Prior to the commencement of the PPSA, the general law of assignment (which relates similarly to security interests because security interests grant proprietary interests in collateral) provided that an assignment (including by way of security) cannot occur unless the property to which it relates (collateral for security interests) has been finally identified and allocated to the assignment or security interest. This means the property or collateral must be ascertained (identified) and appropriated (allocated) to the assignment or security interest. The PPSA partially overrides the general law principle of appropriation in respect of PPSA security interests1.
In the context of the floating charge in particular, the principle of appropriation has given rise to significant doubt about whether a floating charge gives the chargee (secured party under the PPSA) an equitable proprietary interest in floating charge property before crystallisation.
This is because a floating charge carries a trading power, which gives the chargor standing permission to dispose of floating charge property free from the charge prior to crystallisation of the charge. This means there is no appropriation of floating charge property to the assignment by way of charge because there is never any property which is finally allocated to the charge – the floating charge property can be disposed of freely by the chargor, and is always turning over. Inventory and book debts (receivables) are prime examples.
To summarise the position, outside of the PPSA, under the general common law, the better view of the English authorities, and perhaps less certainly but also the Australian authorities2, is that attachment in both legal and equitable assignments (including assignments by way of mortgage or charge) requires both3:
ascertainment, which arises where property (or the interest) to be assigned (or mortgaged or charged) is precisely identified, and owned/ acquired by the assignor; and
appropriation, which arises where ascertained items of property are consensually (that is, agreed to by both assignor/mortgagor and assignee/ mortgagee) allocated, with finality, to the assignment or security.

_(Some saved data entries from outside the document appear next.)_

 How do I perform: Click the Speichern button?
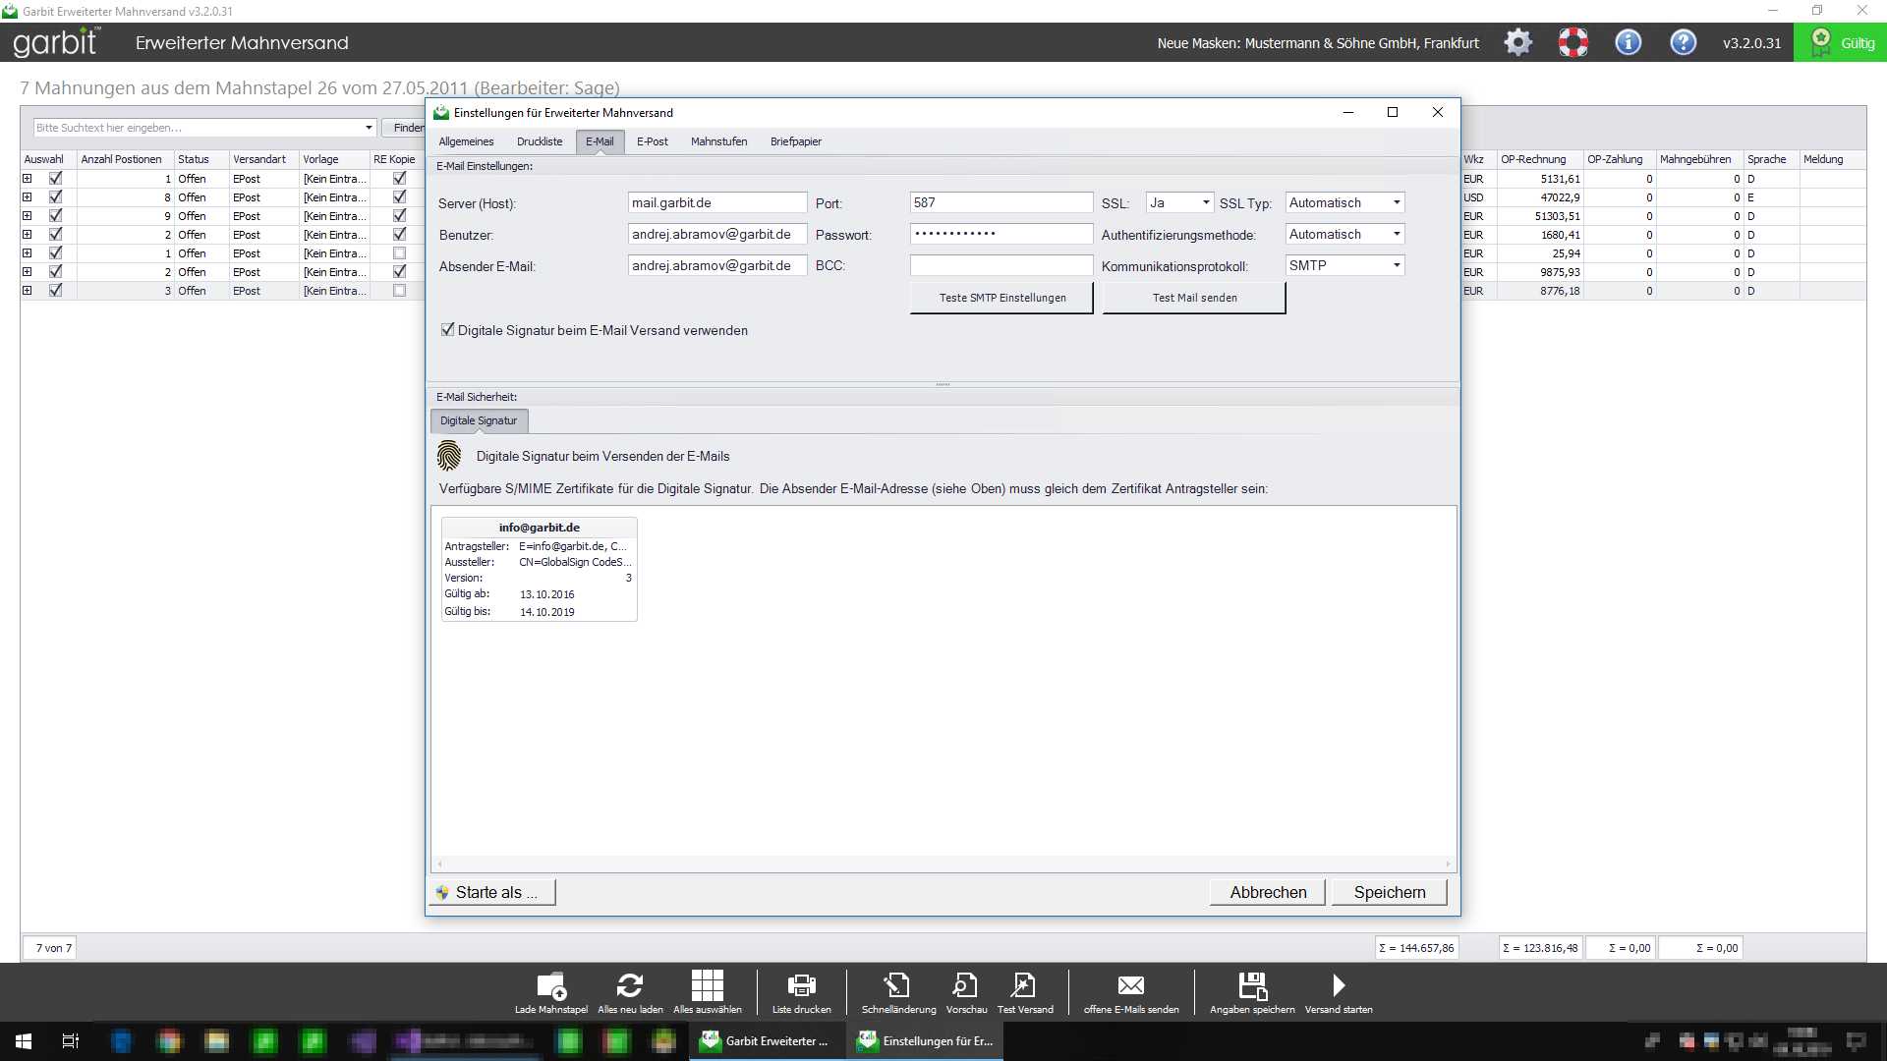click(x=1389, y=892)
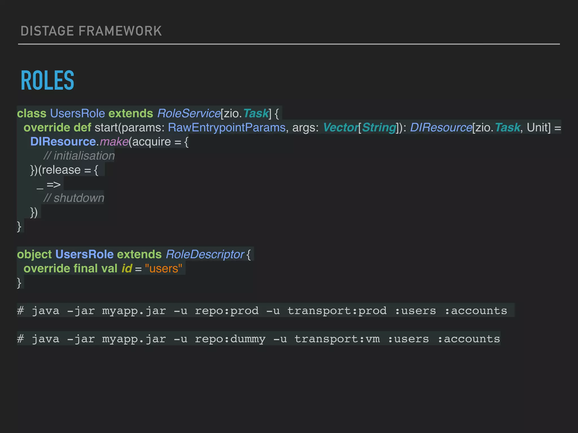This screenshot has width=578, height=433.
Task: Select the DIResource.make call text
Action: 79,142
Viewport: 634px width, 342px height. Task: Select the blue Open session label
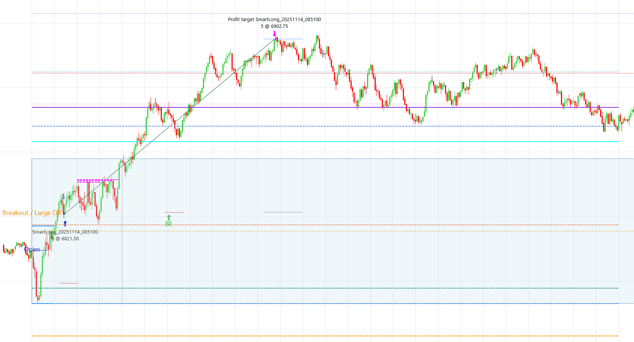[32, 249]
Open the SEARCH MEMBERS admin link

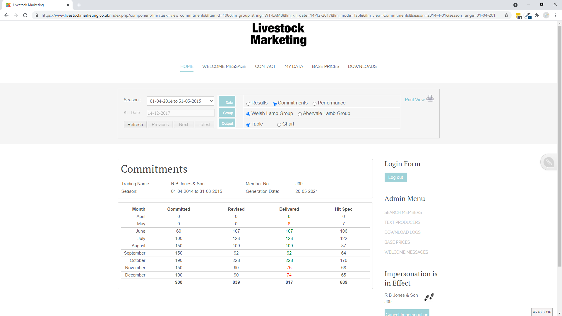pos(403,212)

The thinking is that unless it is known exactly what property is the subject of an assignment or security interest, there is insufficient certainty to recognise a proprietary interest such as an assignment or security interest. This created real difficulty for floating charges, where the chargor (grantor) has a trading power and can dispose of charged property without the consent of the chargee (usually) within the ordinary course of the chargor’s business, meaning the floating charge property is not appropriated to the assignment by way of charge.
The PPSA recognises this difficulty and partially overrides the principle of appropriation by providing that security interests attach to after-acquired (future) property (once the property is acquired by the grantor) even if there is no appropriation4. Circulating assets (typical examples include inventory and accounts generated from inventory sales) turnover, and accordingly comprise (essentially) after-acquired property. Secured parties who hold security interests over circulating assets (circulating security interests), which are the equivalent of floating charges under the PPSA, now have an immediately attached security interest over the collateral (circulating assets). This is despite the grantor retaining a trading power - the ability to freely dispose of the collateral from the security interest in the ordinary course of business.
Despite this departure from pre-PPSA assignment and floating charge law, circulating security interests under the PPSA:
relate to circulating assets, being assets that circulate within the ordinary course of business5; and
upon the administration or liquidation of corporate grantors, remain subordinated to certain employee entitlements and liens of administrators – see the discussion commencing at paragraph 28.4.1 of Chapter 28 (Circulating security interests (floating charges)).
The fact that circulating security interests (the PPSA equivalent of floating charges) will now attach to circulating assets (floating charge property) even without appropriation does not alter the fact that they are partially subordinated upon an insolvency just as floating charges were subordinated under pre-PPSA law.
However, an attached security interest (the equivalent of a fixed charge) in circulating assets may, depending on the circumstances, assist secured parties under circulating security interests in priority disputes with other secured parties. This is because the secured party will have an immediate full security interest under the PPSA, not merely a contractual interest as is the better view of the floating chargee’s position before crystallisation. The position of a secured party under a circulating security interest should be stronger under the PPSA than the position of a floating chargee, especially where there are unauthorised disposals of collateral outside the ordinary course of business (trading power).
Circulating security interests are discussed in more detail in Chapter 28 (Circulating security interests (floating charges)).
Notes:
1 PPSA section 18(3) provides that a security interest in after-acquired property attaches without specific appropriation by the grantor.
2 For a discussion of the Australian position see paragraphs [6-335] to [6-415], and paragraph [6-415] in particular, of Roderick Meagher, Mark Leeming and John Heydon, Meagher Gummow & Lehane's Equity – Doctrines and Remedies (Lexis Nexis Butterworths 2002 (Fourth Edition)).
3 See Re Goldcorp Exchange Ltd (in receivership) [1994] 2 BCLC 578, at pp 587- 8, citing with approval the judgment of Atkin LJ in Re Wait [1927] 1 Ch 606, at pp 444-448
4 PPSA section 18(3)
5 PPSA section 340(1) (b), read with sections 32(1)(a) and 46.